Gérontocratie et climat de guerre civile dans l’Empire américain

L’inculpation de Trump a augmenté sa popularité

Les prochaines élections américaines (novembre 2024) promettent d’aimables réjouissances. Les deux camps sont plus divisés que jamais, la haine y est implacable et le gouffre entre deux modèles de société, vertigineux. De plus chaque protagoniste a ses soucis judiciaires qui atteignent un niveau inédit.

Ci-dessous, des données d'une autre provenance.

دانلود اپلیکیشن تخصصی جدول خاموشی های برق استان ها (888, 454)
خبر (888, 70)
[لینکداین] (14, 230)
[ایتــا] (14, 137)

Donald Trump est, comme prévu, l’objet de multiples attaques de la part des juges. Quatre inculpations lui ont été notifiées : « l’assaut » du Capitole, la tentative de « fraude électorale » en Géorgie, le recel de documents classifiés et des paiements secrets à une actrice porno en échange de son silence. Cela peut sembler impressionnant mais comme plus personne ne croit à l’impartialité de la justice dans nos démocraties occidentales, cela peut aussi s’interpréter comme une tentative de coup d’État judiciaire.

La France a connu cette intrusion des juges avec l’élimination de François Fillon sur laquelle nos médias mettent bien peu d’énergie à se demander si ce qui s’est passé fut normal. Le Parquet National Financier a mis un zèle inaccoutumé à déclencher, en pleine campagne électorale, une offensive majeure pour, au fond, des peccadilles. Certes, si Fillon avait moins aimé les beaux costumes et les pourboires nés de fiches de lecture fantômes, rien ne serait arrivé. Mais tout de même, tout ça pour ça, cela devrait interpeller, comme on dit dans le monde moderne…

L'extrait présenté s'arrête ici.